* Assigned task *
Below this line are records; transcribe exactly the lines between the one holding "Facility Management [button] (106, 13)" and the one holding "[Back Button] (34, 585)", inclusive, and omit the pictures.

[Data section — start]

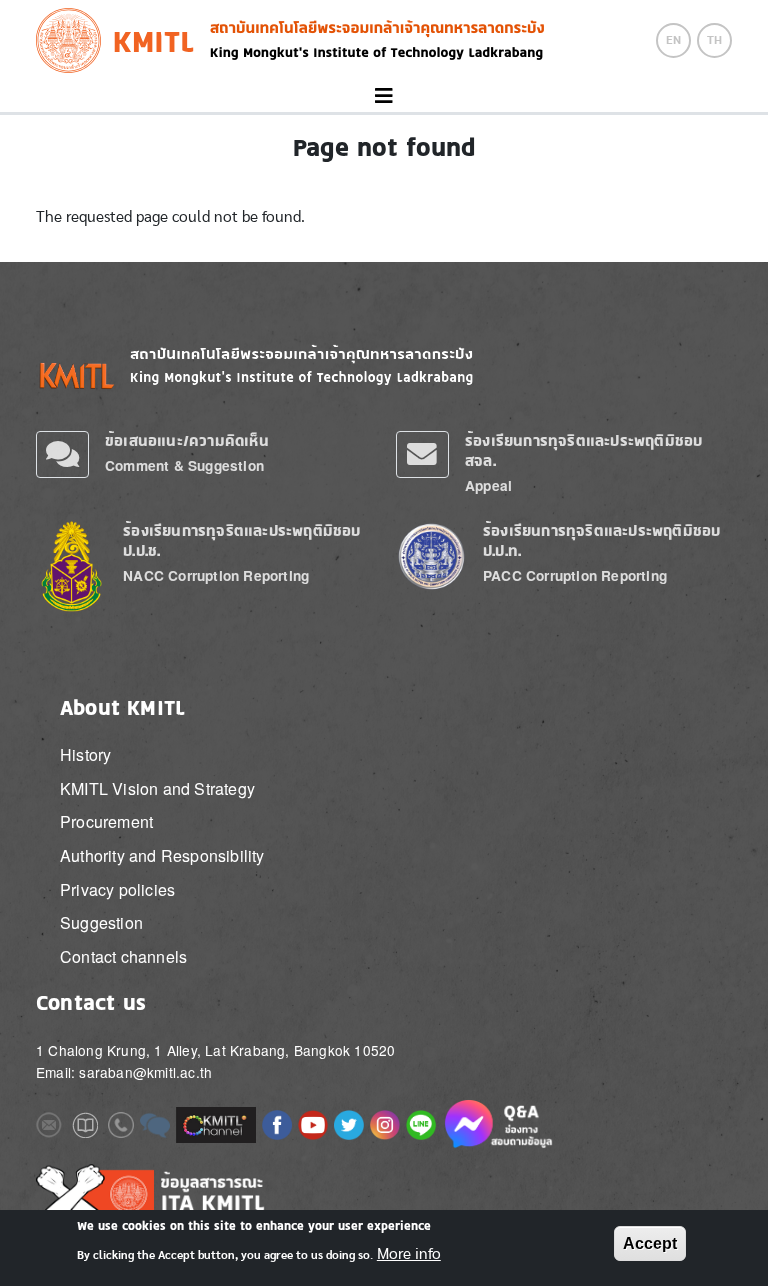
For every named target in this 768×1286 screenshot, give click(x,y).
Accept (650, 1243)
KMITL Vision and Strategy (157, 788)
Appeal (488, 485)
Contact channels (123, 956)
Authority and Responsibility (162, 855)
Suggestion (101, 922)
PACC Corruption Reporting (575, 575)
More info (409, 1254)
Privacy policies (117, 889)
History (85, 754)
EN (673, 40)
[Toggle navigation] (384, 96)
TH (714, 40)
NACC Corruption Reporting (216, 575)
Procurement (106, 821)
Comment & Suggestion (184, 465)
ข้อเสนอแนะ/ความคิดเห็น (187, 440)
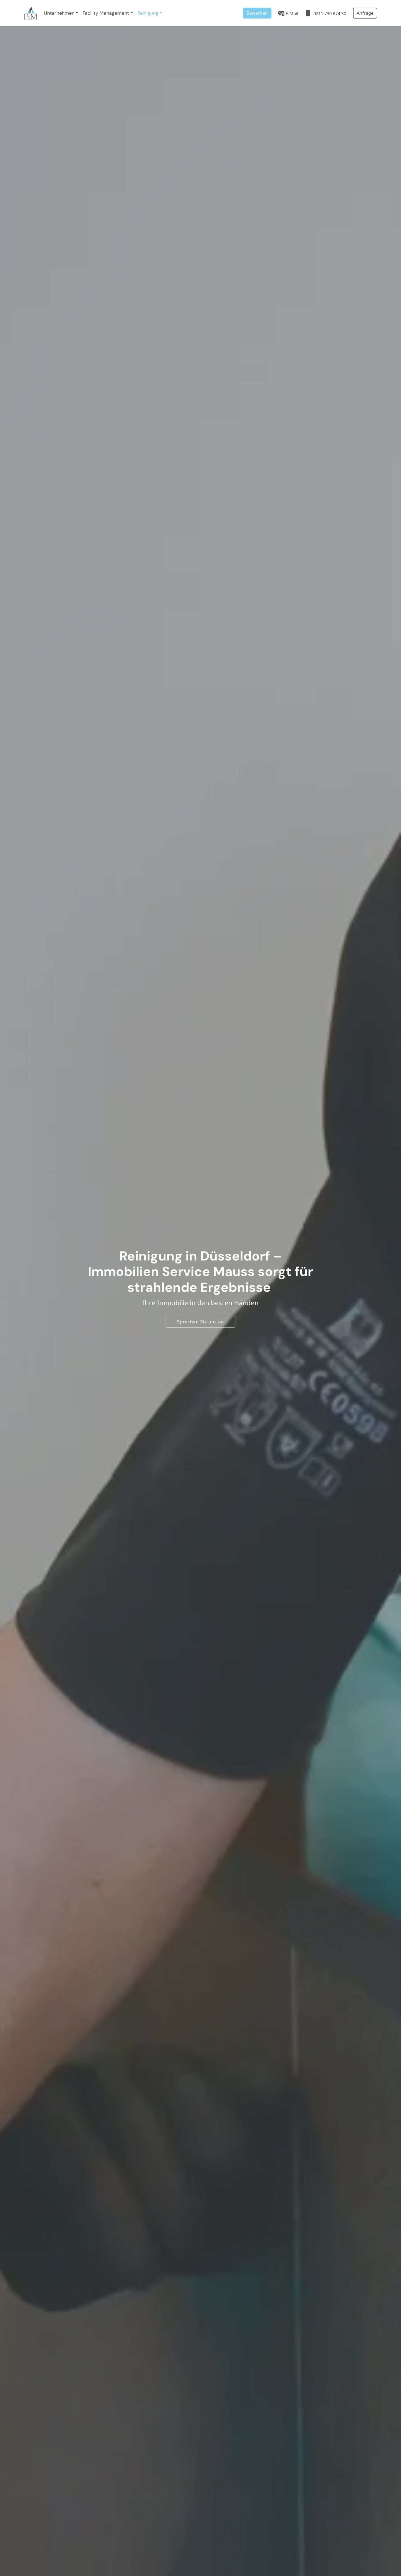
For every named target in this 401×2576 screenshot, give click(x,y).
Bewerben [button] (257, 13)
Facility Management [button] (106, 13)
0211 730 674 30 (329, 14)
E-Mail (292, 14)
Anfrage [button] (365, 13)
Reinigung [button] (147, 13)
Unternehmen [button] (59, 13)
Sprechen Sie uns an (200, 1322)
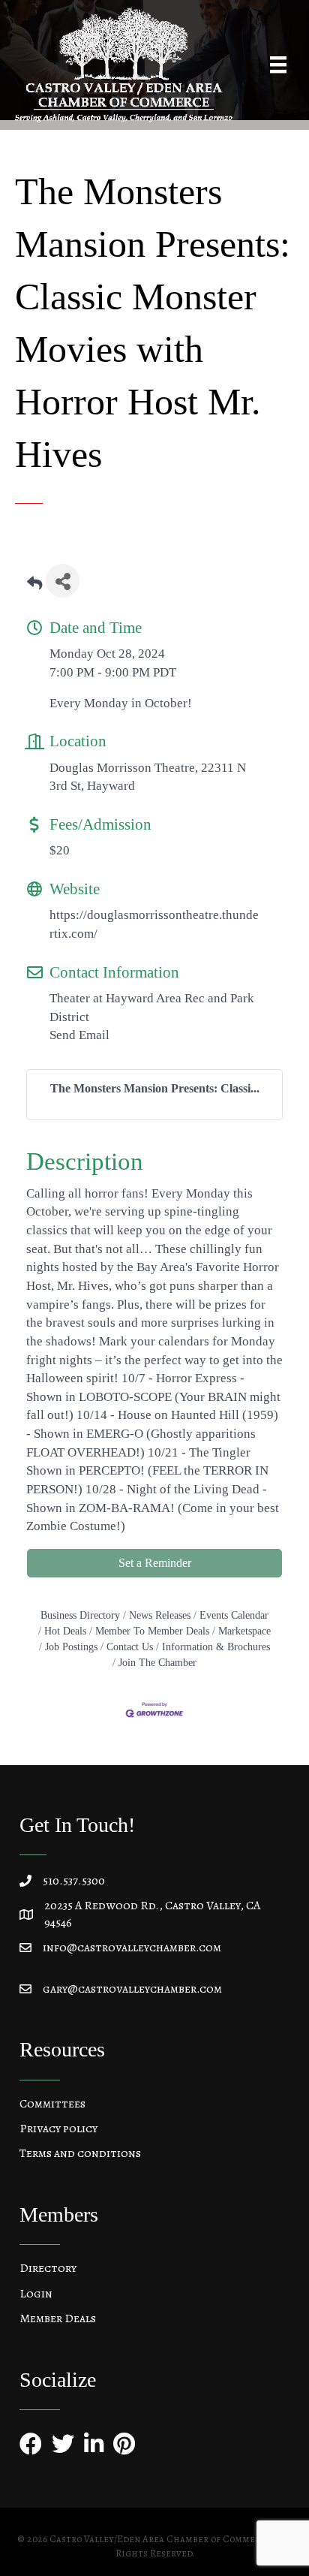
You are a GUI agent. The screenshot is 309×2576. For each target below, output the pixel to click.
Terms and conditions (80, 2153)
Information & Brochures (216, 1647)
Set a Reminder (154, 1562)
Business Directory (80, 1615)
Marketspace (244, 1631)
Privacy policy (59, 2128)
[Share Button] (63, 581)
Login (36, 2293)
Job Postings (71, 1647)
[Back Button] (34, 585)
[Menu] (278, 64)
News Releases (159, 1615)
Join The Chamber (157, 1662)
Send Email (80, 1035)
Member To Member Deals (152, 1631)
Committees (53, 2103)
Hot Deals (65, 1631)
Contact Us (129, 1647)
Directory (48, 2268)
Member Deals (58, 2318)
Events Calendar (234, 1615)
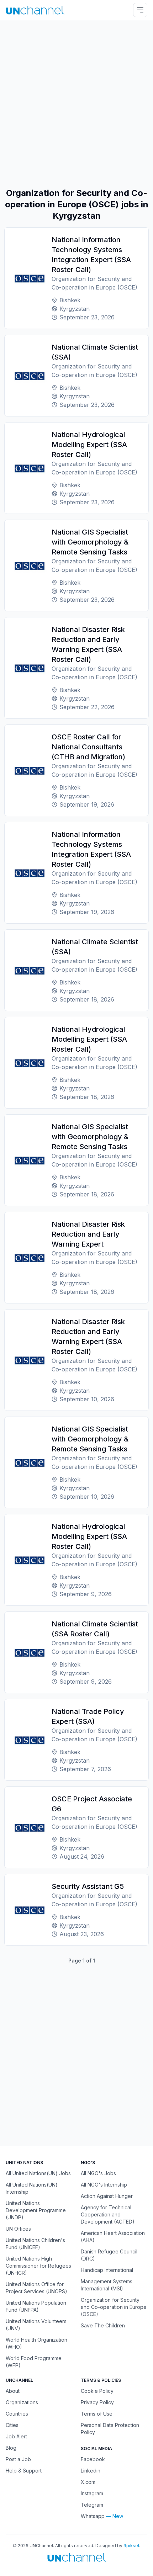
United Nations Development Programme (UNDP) (36, 2210)
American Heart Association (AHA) (113, 2236)
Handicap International (107, 2270)
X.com (88, 2482)
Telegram (92, 2505)
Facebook (93, 2459)
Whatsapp (93, 2516)
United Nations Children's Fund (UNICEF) (35, 2243)
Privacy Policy (97, 2402)
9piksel (131, 2545)
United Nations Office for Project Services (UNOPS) (36, 2287)
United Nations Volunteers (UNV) (36, 2324)
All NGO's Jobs (98, 2173)
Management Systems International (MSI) (106, 2284)
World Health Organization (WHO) (36, 2343)
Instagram (92, 2493)
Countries (17, 2414)
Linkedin (90, 2471)
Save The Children (103, 2325)
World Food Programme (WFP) (34, 2361)
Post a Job (18, 2459)
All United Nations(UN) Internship (32, 2188)
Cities (12, 2425)
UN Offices (18, 2229)
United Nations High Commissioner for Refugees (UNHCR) (38, 2266)
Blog (11, 2448)
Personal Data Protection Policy (110, 2428)
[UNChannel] (35, 10)
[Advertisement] (76, 103)
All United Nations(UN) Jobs (38, 2173)
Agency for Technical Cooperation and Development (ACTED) (107, 2214)
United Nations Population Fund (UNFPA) (36, 2306)
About (13, 2391)
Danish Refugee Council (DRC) (109, 2255)
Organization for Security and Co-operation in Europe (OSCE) (114, 2307)
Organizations (22, 2402)
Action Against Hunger (107, 2196)
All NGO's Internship (104, 2185)
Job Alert (16, 2436)
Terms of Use (96, 2414)
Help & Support (24, 2471)
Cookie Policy (97, 2391)
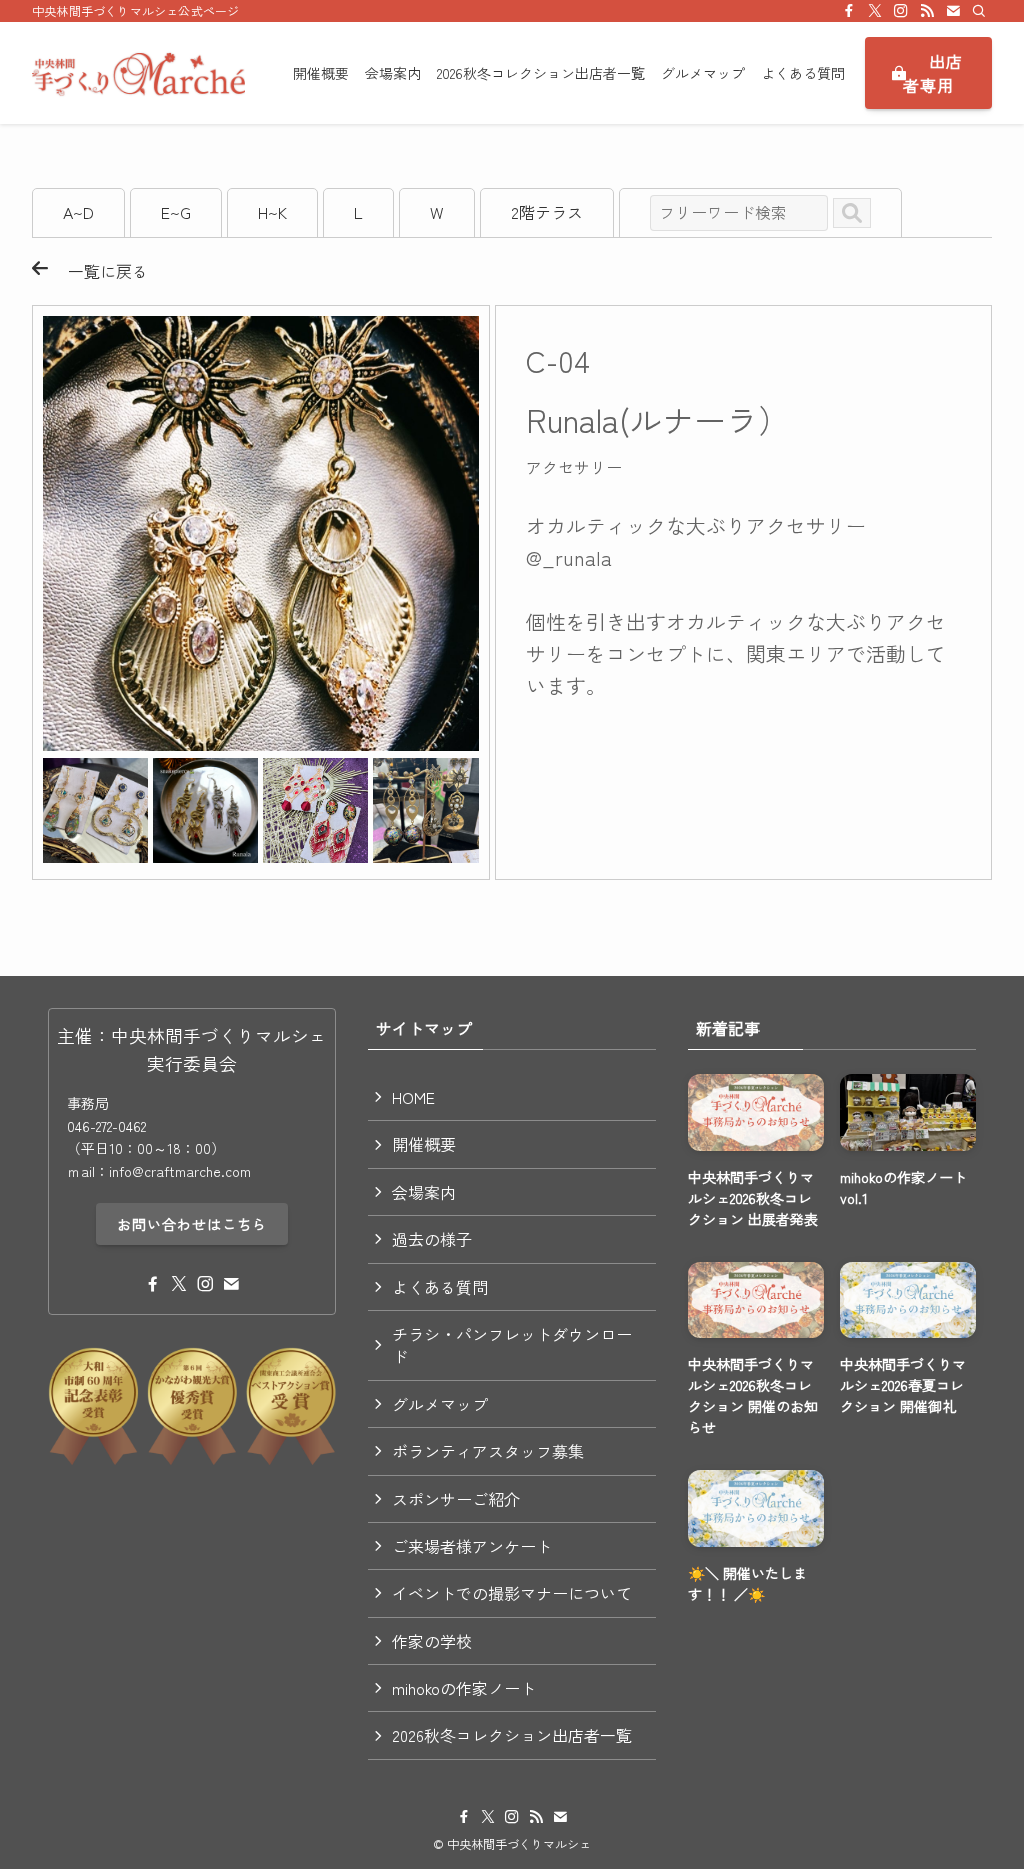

[Data section — finish]

* Your response *
Facility Management [button] (106, 13)
0211 730 674 30 (329, 14)
E-Mail (292, 14)
Anfrage [button] (365, 13)
Reinigung [button] (147, 13)
Unternehmen [button] (59, 13)
Sprechen Sie uns an (200, 1322)
You are a GUI agent. The screenshot is 309×2576. For each target below, output the pixel to click.
Terms and conditions (80, 2153)
Information & Brochures (216, 1647)
Set a Reminder (154, 1562)
Business Directory (80, 1615)
Marketspace (244, 1631)
Privacy policy (59, 2128)
[Share Button] (63, 581)
Login (36, 2293)
Job Postings (71, 1647)
[Back Button] (34, 585)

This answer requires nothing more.